■ Extrait choisi:

Les deux semaines de vente à perte fixées par les commerçants sont désavouées par les premiers concernés. En cause: un accroissement des périodes de prix abaissés.
Alors que les soldes battent actuellement leur plein, la polémique sur les deux semaines « flottantes » instaurées par la Loi de modernisation de l’économie (LME, article 98) en 2008 fait toujours rage.
Si Frédéric Lefebvre, secrétaire d’État au Commerce et à la Consommation, et Christine Lagarde, ministre de l’Économie, ont maintenu le dispositif pour cette année, ils escomptent néanmoins « poursuivre la concertation avec les associations de consommateurs et les fédérations professionnelles de commerçants » sur l’optimisation de l’animation commerciale, selon un communiqué paru en décembre dernier, faisant suite à un rapport publié par l’Institut français de la mode (IFM) et le Centre de recherche pour l’étude et l’observation des conditions de vie (Crédoc).

■ Données enregistrées:

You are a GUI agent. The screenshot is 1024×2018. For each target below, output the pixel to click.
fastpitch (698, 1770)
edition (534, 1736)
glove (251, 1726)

■ Exercices écrits:
(A) Reproduisez le passage de l'extrait sur les soldes flottants qui commence par « Alors que les » et se poursuit jusqu'à « de vie (Crédoc). ».
(B) Relevez tous les sigles de l'extrait sur les soldes flottants, chacun accompagné du nom complet que le texte lui associe.

■ Réponses détaillées:
(A)
Alors que les soldes battent actuellement leur plein, la polémique sur les deux semaines « flottantes » instaurées par la Loi de modernisation de l’économie (LME, article 98) en 2008 fait toujours rage.
Si Frédéric Lefebvre, secrétaire d’État au Commerce et à la Consommation, et Christine Lagarde, ministre de l’Économie, ont maintenu le dispositif pour cette année, ils escomptent néanmoins « poursuivre la concertation avec les associations de consommateurs et les fédérations professionnelles de commerçants » sur l’optimisation de l’animation commerciale, selon un communiqué paru en décembre dernier, faisant suite à un rapport publié par l’Institut français de la mode (IFM) et le Centre de recherche pour l’étude et l’observation des conditions de vie (Crédoc).

(B)
- LME : Loi de modernisation de l'économie
- IFM : Institut français de la mode
- Crédoc : Centre de recherche pour l'étude et l'observation des conditions de vie